Вчетвером мы миновали французскую карусель, скрипящую от поднявшегося ветра. Пластмассовые пони с отслоившейся краской провожали нас выцветшими глазами, а мусор хрустел под ногами – полиэтиленовые пакеты, окурки, битое стекло и пустые шприцы. Никаких ограждений и никаких живых людей – все серое, темное и грязное. Скрюченные ветви деревьев царапали крыши вагонеток и киосков, а шатер все мигал и мигал, приглашая нас внутрь… Пришлось обойти его, чтобы найти вход, расположенный со стороны леса, – полукруглую арку, залитую неоном. Вместо таблички над ней раскачивалась маска клоуна с красным носом и ртом, изогнутым в улыбке.
Стоило нам войти, как раздался механический щелчок, а следом – шипящая, искаженная эхом музыка, какую часто крутили в рекламе шестидесятых годов. Веселый мотив, напоминающий джаз, и приятный баритон, неестественно растягивающий слова из-за заеданий пластинки: «
Музыка включилась только что – значит, Паук был где-то рядом. Шаг за шагом мы прошли к сцене, больше похожей на арену, и притихли под сводом полосатого купола. Кругом стояли деревянные скамейки, на которых громоздился забытый всеми цирковой инвентарь: кольца, затупленные шпаги, велосипедные конусы. А со стен на нас смотрели плакаты дрессированных животных и гримированных акробатов, выбеленные временем. Единственным источником света служили гирлянды, намотанные на железные балки и опоры: сам по себе тент совсем не пропускал солнечный свет. В воздухе мерцала пыль и стоял кислый запах гниения – тот шел от стола, стоящего посреди сцены.
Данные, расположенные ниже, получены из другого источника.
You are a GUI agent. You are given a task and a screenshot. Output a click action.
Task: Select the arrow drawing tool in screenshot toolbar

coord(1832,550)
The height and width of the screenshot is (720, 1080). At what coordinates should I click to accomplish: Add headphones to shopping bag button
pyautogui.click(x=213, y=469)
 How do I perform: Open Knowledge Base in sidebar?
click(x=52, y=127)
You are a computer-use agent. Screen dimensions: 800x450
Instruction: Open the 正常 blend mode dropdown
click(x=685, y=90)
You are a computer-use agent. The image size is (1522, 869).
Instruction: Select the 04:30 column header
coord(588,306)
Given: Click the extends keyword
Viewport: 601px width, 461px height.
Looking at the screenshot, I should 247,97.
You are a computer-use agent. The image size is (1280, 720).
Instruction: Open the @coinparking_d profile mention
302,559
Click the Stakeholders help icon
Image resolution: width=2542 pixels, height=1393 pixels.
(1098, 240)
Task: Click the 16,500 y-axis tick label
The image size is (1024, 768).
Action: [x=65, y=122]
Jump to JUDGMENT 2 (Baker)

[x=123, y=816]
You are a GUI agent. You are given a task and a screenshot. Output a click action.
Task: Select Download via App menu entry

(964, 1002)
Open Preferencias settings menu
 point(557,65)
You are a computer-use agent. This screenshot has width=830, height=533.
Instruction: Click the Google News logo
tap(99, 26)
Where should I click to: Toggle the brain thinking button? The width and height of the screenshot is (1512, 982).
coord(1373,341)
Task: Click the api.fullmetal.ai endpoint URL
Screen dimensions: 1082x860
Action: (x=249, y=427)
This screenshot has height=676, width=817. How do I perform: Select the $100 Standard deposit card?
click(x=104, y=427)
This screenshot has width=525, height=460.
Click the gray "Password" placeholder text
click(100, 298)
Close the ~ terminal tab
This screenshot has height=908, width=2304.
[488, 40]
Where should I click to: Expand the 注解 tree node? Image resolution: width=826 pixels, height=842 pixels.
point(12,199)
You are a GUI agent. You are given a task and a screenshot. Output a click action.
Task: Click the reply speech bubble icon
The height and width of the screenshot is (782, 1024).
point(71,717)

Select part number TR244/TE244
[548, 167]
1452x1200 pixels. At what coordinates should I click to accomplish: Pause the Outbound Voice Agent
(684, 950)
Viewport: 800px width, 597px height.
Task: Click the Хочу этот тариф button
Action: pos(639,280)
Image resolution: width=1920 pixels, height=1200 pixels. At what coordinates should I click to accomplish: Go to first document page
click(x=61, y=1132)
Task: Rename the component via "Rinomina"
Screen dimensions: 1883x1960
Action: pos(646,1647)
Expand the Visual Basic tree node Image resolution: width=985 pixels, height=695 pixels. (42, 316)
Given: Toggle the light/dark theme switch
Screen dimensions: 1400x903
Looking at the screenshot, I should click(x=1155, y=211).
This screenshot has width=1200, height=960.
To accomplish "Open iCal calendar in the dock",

Металлический и блестящий, с пятью пластиковыми стульями, он был торжественно накрыт к нашему приходу. Только если на праздниках подавали индейку с тортом, то здесь нас ждало нечто иное – человеческие останки. Конечно, тоже сервированные по всем правилам этикета: внутри раскуроченной грудной клетки, как на подносе, лежали мотки кишок и чья-то печень, а на самом краю – пирамида из языков, нанизанных на шпажки. Отдельное место занимали вырванные сердца, сложенные на блюдцах из раздробленных черепных коробок. И все сердечки, как одно, размером с маленький детский кулачок… Таких «блюд» было по меньшей мере четыре – и возле каждого лежали приборы из обглоданных и сточенных костей.